- Stated goal -
Pull out every line in the data below that contains the string "value", and copy each one unchanged.

- - - -

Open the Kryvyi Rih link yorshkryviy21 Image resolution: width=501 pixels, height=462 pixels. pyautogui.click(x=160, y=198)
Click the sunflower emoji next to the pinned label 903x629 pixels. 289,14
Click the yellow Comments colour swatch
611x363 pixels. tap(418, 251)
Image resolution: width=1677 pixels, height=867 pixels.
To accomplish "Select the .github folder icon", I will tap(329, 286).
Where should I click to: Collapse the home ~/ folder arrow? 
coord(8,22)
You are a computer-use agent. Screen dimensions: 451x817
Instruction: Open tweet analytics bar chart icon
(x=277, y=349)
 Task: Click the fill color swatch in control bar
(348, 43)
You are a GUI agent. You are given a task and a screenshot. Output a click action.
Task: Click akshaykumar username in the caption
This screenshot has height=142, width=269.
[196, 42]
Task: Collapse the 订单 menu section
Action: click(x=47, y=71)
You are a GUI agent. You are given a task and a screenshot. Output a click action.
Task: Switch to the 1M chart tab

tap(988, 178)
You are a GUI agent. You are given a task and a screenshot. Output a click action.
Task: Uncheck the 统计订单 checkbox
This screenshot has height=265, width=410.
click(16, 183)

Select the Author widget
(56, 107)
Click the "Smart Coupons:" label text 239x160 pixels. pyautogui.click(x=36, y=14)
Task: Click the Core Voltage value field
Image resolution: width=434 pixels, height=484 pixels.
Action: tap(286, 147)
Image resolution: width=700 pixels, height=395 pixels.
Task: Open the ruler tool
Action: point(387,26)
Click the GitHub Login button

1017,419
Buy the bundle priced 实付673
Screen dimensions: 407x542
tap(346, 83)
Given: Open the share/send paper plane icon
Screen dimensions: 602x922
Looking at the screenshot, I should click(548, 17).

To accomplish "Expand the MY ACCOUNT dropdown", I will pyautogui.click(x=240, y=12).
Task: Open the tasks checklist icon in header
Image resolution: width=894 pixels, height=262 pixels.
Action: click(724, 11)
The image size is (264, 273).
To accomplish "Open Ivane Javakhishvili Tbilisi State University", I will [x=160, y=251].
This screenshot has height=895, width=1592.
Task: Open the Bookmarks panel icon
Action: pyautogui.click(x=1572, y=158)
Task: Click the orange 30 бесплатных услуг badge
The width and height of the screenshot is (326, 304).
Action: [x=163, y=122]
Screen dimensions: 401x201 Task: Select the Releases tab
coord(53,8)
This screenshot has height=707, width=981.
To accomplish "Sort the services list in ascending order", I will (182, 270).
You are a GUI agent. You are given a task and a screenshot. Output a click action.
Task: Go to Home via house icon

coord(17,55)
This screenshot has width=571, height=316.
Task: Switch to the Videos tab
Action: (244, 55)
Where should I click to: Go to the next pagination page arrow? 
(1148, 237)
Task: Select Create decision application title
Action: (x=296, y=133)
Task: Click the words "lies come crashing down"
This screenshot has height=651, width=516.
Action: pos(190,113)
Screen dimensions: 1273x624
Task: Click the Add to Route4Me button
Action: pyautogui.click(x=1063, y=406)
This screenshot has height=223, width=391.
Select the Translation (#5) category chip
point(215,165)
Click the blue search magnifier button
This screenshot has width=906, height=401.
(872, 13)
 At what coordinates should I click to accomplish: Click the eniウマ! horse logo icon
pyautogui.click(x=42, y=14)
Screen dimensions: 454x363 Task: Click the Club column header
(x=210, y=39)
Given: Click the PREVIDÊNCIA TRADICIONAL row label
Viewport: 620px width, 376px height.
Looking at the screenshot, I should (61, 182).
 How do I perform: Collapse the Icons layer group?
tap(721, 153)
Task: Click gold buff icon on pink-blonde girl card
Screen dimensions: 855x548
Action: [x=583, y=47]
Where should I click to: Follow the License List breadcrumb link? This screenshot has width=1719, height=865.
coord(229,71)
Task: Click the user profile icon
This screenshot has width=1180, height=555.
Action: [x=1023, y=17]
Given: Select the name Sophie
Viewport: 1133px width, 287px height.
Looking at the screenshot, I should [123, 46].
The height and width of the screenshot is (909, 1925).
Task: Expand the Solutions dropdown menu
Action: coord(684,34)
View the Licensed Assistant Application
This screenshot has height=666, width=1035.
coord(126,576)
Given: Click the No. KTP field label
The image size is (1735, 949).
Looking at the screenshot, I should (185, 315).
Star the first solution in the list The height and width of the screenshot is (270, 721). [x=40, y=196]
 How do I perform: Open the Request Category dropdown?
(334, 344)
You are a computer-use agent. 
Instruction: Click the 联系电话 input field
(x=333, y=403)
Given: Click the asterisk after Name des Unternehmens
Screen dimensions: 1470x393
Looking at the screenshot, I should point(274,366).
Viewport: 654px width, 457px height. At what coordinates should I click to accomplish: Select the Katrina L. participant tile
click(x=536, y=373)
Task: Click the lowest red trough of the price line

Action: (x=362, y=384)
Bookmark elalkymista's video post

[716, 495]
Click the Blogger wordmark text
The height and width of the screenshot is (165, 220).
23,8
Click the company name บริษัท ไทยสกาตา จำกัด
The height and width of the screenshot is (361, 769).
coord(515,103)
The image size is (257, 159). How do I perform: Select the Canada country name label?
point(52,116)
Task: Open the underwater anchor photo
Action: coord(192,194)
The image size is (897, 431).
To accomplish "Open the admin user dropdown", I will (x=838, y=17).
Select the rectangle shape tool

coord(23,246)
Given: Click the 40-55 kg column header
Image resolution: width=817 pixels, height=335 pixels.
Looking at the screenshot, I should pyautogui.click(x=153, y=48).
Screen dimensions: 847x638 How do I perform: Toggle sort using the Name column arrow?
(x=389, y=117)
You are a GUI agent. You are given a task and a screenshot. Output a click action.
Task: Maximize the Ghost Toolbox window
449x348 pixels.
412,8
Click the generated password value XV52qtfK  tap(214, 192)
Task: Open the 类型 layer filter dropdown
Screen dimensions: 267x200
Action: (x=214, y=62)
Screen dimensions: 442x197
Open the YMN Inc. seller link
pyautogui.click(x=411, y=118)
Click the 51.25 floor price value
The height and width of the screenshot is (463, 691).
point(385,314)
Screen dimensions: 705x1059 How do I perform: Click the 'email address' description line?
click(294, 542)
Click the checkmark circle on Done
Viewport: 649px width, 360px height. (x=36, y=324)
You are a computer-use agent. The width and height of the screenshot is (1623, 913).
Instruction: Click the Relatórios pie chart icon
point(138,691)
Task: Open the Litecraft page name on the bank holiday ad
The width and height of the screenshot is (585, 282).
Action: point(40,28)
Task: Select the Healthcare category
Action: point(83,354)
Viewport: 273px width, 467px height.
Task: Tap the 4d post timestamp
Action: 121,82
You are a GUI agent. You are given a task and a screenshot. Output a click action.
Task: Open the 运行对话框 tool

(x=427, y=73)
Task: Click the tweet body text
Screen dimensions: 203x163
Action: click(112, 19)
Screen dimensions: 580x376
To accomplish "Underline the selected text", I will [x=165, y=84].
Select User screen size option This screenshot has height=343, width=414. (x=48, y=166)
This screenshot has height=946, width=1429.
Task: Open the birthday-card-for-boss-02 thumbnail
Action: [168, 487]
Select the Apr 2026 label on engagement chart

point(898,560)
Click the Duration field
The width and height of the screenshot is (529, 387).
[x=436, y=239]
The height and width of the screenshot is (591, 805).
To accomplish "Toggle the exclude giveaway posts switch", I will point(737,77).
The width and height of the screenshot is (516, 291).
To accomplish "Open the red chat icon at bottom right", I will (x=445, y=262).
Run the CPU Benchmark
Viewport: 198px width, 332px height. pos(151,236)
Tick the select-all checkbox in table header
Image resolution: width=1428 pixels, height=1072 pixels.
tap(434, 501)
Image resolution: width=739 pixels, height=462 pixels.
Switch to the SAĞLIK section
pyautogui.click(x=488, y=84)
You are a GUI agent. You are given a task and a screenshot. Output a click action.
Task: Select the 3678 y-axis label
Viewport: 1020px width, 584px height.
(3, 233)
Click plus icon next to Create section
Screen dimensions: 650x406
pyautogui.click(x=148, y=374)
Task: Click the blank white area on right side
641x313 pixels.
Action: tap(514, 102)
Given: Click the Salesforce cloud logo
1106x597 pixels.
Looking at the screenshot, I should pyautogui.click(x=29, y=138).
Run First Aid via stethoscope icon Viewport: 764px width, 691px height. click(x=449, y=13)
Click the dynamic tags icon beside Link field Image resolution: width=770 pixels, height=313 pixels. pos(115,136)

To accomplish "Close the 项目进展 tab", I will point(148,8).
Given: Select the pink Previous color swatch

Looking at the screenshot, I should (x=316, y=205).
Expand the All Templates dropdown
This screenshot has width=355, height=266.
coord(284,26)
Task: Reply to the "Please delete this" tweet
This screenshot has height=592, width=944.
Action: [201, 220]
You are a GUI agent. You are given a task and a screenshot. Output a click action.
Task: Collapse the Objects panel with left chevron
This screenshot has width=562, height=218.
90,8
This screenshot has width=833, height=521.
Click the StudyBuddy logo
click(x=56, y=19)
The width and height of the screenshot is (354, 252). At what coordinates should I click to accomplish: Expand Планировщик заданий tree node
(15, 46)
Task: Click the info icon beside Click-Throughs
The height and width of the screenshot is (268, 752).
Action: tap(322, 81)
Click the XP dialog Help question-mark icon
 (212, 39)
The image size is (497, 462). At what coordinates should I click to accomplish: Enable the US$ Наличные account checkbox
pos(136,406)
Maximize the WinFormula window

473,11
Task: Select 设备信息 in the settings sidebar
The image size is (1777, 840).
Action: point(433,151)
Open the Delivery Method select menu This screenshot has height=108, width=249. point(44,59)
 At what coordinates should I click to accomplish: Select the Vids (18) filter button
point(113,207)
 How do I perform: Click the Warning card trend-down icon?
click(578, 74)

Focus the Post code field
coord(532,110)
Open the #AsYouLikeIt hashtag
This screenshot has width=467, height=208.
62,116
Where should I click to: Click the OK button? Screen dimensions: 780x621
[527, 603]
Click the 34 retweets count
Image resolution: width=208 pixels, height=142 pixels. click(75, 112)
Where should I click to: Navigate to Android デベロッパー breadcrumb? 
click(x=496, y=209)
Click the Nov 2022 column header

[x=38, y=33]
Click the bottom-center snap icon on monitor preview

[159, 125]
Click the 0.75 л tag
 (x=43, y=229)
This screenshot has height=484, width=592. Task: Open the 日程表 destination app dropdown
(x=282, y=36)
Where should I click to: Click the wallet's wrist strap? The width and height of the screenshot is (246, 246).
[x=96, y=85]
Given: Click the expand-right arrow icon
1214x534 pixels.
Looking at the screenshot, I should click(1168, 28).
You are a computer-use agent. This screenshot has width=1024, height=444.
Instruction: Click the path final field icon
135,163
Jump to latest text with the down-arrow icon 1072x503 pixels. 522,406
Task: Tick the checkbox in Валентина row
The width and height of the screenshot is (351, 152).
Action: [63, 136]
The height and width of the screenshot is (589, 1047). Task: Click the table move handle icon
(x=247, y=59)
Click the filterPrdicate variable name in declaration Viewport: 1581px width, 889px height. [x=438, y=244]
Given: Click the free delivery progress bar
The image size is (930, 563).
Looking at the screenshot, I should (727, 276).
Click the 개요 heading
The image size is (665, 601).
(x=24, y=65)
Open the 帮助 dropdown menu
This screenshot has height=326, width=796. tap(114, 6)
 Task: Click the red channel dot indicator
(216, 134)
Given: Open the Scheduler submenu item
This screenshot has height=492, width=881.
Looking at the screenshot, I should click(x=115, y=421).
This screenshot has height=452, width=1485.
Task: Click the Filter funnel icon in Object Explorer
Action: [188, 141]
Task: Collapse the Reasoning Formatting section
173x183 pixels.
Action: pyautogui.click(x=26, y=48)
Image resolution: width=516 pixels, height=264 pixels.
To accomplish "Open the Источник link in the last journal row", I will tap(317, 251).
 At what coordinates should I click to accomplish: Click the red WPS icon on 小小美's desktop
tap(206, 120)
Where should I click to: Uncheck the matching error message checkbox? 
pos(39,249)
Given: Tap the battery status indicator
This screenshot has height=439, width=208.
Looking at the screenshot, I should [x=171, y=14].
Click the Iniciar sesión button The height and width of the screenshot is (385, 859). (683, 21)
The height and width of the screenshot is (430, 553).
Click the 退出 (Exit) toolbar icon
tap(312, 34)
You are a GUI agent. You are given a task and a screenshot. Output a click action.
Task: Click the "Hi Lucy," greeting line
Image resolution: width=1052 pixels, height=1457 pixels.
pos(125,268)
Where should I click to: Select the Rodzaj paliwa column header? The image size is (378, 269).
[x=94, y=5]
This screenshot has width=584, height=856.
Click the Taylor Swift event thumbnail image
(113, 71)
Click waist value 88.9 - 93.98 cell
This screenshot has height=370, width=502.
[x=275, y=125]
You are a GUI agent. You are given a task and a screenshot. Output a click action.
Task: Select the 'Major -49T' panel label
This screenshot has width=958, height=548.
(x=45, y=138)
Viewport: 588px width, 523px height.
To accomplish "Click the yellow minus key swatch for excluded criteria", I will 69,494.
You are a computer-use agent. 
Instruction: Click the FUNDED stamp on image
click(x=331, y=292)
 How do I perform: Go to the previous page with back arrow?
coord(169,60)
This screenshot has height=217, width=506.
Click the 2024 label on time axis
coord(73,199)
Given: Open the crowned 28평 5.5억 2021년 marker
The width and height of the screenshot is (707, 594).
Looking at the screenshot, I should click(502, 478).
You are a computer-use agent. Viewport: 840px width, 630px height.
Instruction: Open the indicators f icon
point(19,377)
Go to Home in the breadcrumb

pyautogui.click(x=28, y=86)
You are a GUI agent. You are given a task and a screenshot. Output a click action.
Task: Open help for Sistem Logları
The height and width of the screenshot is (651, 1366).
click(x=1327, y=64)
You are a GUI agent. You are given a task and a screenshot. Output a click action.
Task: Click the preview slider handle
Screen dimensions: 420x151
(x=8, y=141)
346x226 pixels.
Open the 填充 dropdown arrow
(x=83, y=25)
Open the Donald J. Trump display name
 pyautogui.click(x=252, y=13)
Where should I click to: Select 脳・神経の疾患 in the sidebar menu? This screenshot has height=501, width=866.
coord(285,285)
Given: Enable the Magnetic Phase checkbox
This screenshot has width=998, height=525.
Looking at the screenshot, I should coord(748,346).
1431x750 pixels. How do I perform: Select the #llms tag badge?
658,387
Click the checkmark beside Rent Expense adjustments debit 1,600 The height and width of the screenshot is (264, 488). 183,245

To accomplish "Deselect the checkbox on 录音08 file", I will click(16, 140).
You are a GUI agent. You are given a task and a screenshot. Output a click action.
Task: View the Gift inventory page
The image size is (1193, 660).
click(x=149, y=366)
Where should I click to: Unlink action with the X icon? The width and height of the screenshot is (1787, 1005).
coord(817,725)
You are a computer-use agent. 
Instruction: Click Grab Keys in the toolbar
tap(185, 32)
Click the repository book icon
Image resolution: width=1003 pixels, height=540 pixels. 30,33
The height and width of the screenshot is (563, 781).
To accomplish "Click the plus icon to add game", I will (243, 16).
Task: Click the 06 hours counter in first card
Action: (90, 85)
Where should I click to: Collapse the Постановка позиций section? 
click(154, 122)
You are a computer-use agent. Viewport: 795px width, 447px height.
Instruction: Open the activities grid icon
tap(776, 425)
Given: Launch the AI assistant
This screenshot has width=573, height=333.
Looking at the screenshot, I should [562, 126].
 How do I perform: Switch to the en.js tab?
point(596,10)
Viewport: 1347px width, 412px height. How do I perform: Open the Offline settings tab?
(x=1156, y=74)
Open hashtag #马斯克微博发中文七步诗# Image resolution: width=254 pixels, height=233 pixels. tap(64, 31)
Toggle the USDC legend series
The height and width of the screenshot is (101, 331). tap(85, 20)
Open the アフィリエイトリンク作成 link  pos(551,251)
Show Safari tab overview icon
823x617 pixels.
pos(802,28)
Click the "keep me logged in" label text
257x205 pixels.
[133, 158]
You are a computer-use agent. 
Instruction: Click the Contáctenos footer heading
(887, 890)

- - - -

- Output of the exercise -
Task: Click the Core Voltage value field
Click the generated password value XV52qtfK  tap(214, 192)
Click the 51.25 floor price value
Click waist value 88.9 - 93.98 cell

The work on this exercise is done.